The family consists of the following chips:

| Designation |  | Intel equivalent | Description |
| Russian | English |
| КР1810ВМ86 | KR1810VM86 | Intel 8086 | central processing unit, 16-bit bus |
| КМ1810ВМ87 | KM1810VM87 | Intel 8087 | floating-point coprocessor |
| КР1810ВМ88 | KR1810VM88 | Intel 8088 | central processing unit, 8-bit bus |
| КР1810ВМ89 | KR1810VM89 | Intel 8089 | input/output coprocessor |
| КР1810ВТ2 | KR1810VT2 | Intel 8202 | DRAM controller, 16KB |
| КР1810ВТ3 | KR1810VT3 | Intel 8203 | DRAM controller, 64KB |
| КР1810ВТ37 | KR1810VT37 | Intel 8237 | DMA controller |
| КР1810ВИ54 | KR1810VI54 | Intel 8254 | programmable interval timer |
| КР1810ВК56 | KR1810VK56 | Intel 8256AH | multifunction universal asynchronous receiver/transmitter |
| КР1810ВТ57А | KR1810VT57A | Intel 8257 | programmable DMA controller |
| КР1810ВН59А | KR1810VN59A | Intel 8259A | programmable interrupt controller |
| КР1810ВГ72А | KR1810VG72A | Intel 8272A | floppy-disk controller |
| КР1810ГФ84 | KR1810GF84 | Intel 8284 | system clock generator/driver |
| КР1810ВГ88 | KR1810VG88 | Intel 8288 | bus controller |
| КР1810ВБ89 | KR1810VB89 | Intel 8289 | bus arbiter |

For brevity, the table above lists only the chip variants in a plastic DIP (prefix КР). Not listed separately are variants in a ceramic DIP (prefix КМ for commercial version and prefix М for the military version).

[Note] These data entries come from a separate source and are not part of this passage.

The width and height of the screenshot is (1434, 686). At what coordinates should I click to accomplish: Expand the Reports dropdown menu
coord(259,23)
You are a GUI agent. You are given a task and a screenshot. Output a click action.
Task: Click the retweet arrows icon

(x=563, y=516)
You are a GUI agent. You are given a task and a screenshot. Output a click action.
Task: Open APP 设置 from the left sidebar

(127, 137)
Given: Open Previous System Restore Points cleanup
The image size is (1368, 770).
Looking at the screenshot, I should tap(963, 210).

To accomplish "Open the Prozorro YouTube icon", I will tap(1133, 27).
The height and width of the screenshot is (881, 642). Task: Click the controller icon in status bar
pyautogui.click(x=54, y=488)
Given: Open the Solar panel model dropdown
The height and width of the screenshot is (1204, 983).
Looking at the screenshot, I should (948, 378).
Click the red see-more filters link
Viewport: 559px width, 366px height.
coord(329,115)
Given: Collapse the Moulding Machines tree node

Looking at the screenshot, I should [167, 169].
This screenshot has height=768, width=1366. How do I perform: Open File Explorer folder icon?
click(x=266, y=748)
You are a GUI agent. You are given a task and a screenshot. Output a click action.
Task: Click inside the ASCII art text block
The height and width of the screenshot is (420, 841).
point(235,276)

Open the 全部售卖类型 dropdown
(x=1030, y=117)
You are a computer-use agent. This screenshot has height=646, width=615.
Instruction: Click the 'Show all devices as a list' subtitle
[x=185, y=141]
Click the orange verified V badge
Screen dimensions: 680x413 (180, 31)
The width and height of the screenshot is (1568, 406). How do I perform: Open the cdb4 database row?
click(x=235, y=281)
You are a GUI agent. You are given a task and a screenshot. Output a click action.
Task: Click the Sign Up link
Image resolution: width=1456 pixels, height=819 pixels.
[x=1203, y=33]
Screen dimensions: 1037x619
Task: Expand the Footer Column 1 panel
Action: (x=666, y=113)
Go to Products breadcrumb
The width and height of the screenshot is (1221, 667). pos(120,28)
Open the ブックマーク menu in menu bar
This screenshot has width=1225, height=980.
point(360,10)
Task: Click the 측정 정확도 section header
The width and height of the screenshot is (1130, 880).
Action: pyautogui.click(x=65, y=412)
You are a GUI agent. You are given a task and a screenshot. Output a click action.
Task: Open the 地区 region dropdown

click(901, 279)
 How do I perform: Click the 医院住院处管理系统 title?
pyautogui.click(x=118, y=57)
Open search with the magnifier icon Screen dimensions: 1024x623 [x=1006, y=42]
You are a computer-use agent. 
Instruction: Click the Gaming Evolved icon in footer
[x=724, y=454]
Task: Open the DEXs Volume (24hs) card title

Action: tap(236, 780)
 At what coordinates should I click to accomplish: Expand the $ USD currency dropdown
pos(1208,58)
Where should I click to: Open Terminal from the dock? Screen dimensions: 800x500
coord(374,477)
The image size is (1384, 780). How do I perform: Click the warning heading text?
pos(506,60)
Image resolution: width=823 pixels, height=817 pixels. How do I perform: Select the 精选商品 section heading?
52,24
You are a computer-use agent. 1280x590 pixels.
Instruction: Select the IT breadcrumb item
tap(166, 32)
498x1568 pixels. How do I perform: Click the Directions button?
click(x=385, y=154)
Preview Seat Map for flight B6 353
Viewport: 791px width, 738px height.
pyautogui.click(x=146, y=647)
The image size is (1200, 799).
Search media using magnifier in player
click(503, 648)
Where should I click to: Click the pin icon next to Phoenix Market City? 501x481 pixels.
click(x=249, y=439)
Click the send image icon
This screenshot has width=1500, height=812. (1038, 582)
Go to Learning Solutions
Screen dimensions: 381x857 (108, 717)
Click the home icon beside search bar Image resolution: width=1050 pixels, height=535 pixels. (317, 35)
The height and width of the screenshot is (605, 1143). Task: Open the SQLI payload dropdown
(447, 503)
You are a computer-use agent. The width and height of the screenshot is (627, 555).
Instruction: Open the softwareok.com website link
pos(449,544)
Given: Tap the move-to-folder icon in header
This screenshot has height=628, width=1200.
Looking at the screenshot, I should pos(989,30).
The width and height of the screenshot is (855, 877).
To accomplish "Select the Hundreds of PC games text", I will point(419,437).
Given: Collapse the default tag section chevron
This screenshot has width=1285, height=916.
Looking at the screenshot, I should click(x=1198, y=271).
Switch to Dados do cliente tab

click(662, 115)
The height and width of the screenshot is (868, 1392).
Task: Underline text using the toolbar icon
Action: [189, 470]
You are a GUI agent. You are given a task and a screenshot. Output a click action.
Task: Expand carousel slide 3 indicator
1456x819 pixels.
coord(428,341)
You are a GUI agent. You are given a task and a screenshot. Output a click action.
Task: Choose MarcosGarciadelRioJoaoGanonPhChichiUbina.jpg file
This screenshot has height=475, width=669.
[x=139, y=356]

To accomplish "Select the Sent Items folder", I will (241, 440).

Additionally, many devices in the K580 series could be used for the K1810 series as well.

==Applications==
Unlike the earlier KR580VM80A which was very popular in the Soviet Union but little used elsewhere, the K1810VM86 was widely used throughout the Eastern Bloc due to it being one of the first 16-bit microprocessors available there and among those the only one with an x86 instruction set, allowing it to run MS-DOS. Examples for personal computers built based on the K1810VM86 (or the 8-bit bus variant K1810VM88) are:
- Iskra-502, Iskra-1030, Iskra-1130, Poisk in the Soviet Union
- Mazovia 1016 in Poland
- PP 01.16 in Czechoslovakia
- A7100, A7150, EC1834 in East Germany

==Further development==
CMOS versions equivalent to the Intel 80C86 were named KR1834VM86 (КР1834ВМ86; developed in Kiev in 1989 / 1990 and then manufactured in Minsk) and KR1835VM86 (КР1835ВМ86). The original KR1810VM86 is still shown on the price list of 1 July 2026 of the "Kvazar" plant in Kyiv together with various support chips of the K580 and K1810 series, while the newer CMOS versions appear to be no longer in production.

A clone of the Intel 80C286 was manufactured under the name KR1847VM286 (КР1847ВМ286) but apparently did not see widespread use.

No other processors with an x86 instruction set were designed in the Soviet Union until much later the 1875VD1T (1875ВД1Т, equivalent to the Intel 80C186) and 1875VD2T (1875ВД2Т, equivalent to the Intel 80386EXTB).